Improved genetic systems for methanotrophs such as Ms. trichosporium and Mc. capsulatus, together with a high activity homologous expression system for methanotrophs, will almost certainly allow metabolic engineering of methanotrophs thus facilitating their considerable biotechnological potential. Structure-function studies on the sMMO will reveal more about the active site of this remarkable enzyme and mutagenesis will enable its catalytic utility to be extended for the production of chiral alcohols and epoxides and degradation of larger aromatic compounds, particularly polyaromatic hydrocarbons. Another objective should be the expression of high-value heterologous proteins during the production of single cell protein, thereby increasing the economic viability of large scale bacterial fermentations during growth on methane. Isolation and characterization of new methanotrophs that can, for example, grow at high or low temperatures, more extreme pH values and which have solvent resistance may improve the potential use of methanotrophs in bioremediation applications.

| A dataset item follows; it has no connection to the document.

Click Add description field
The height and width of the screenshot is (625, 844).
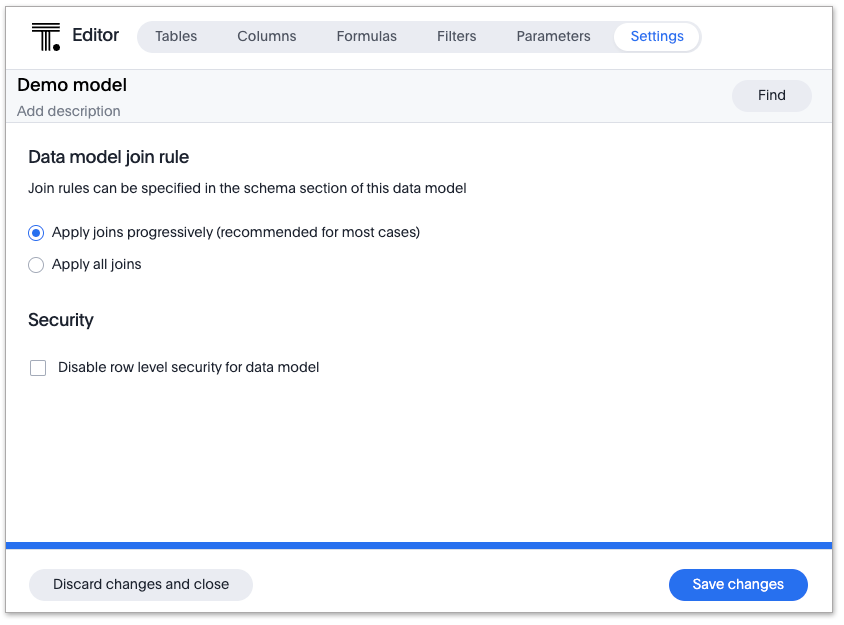pyautogui.click(x=69, y=111)
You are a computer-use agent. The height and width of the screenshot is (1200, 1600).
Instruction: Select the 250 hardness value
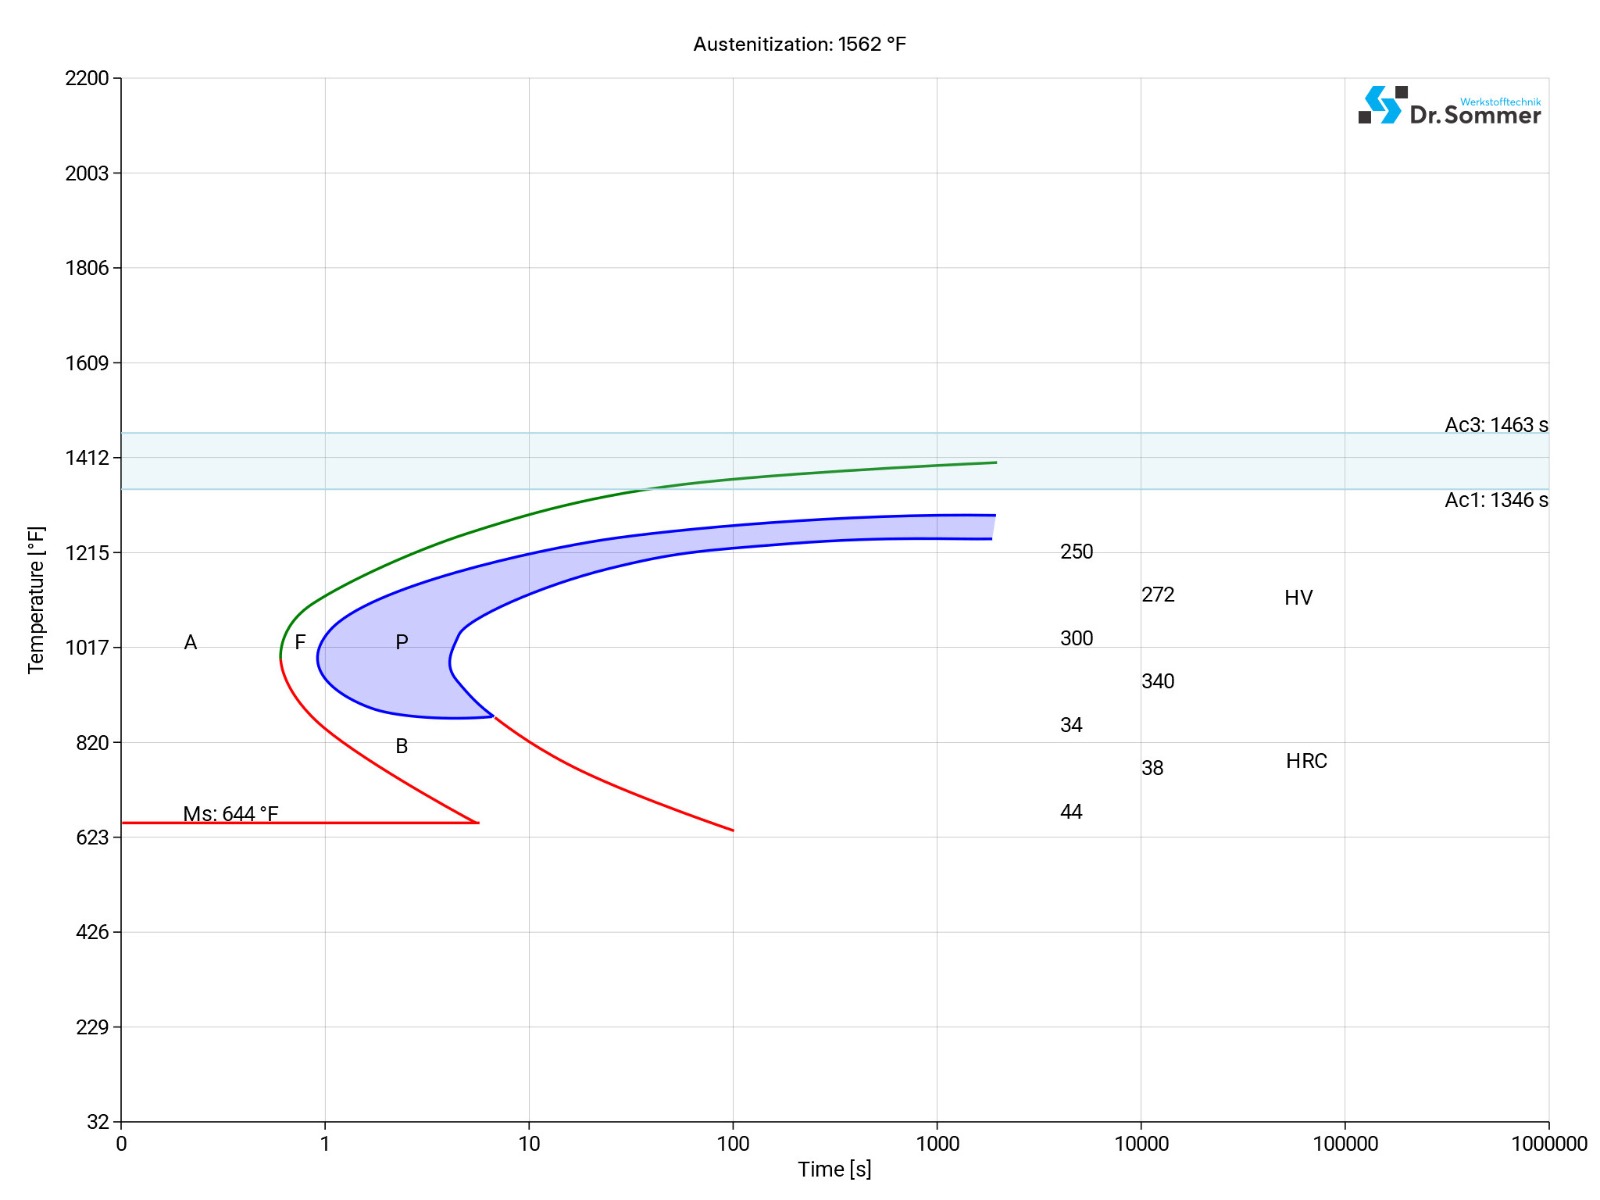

Another much neglected area of research on methanotrophs is the study of membrane biogenesis. Despite their observation over 40 years ago, there is still much debate as to the exact function of these membranes and they provide an excellent subject for future study. The obligate versus facultative nature of methanotrophs can also be addressed more systematically through postgenomics as can the pathways of formaldehyde assimilation and dissimilation. Proteomic analyses of Methylococcus capsulatus (Bath) have been carried out; these and future genomic studies will provide a wealth of information for studying the regulation of methane oxidation and may provide insights into how methane oxidation is regulated under differing environmental conditions. Future postgenomic studies, using genome sequence information as a blueprint for hypothesis testing, will undoubtedly lead to further advances in our knowledge of the biology of these fascinating bacteria and allow further exploitation in biotechnology.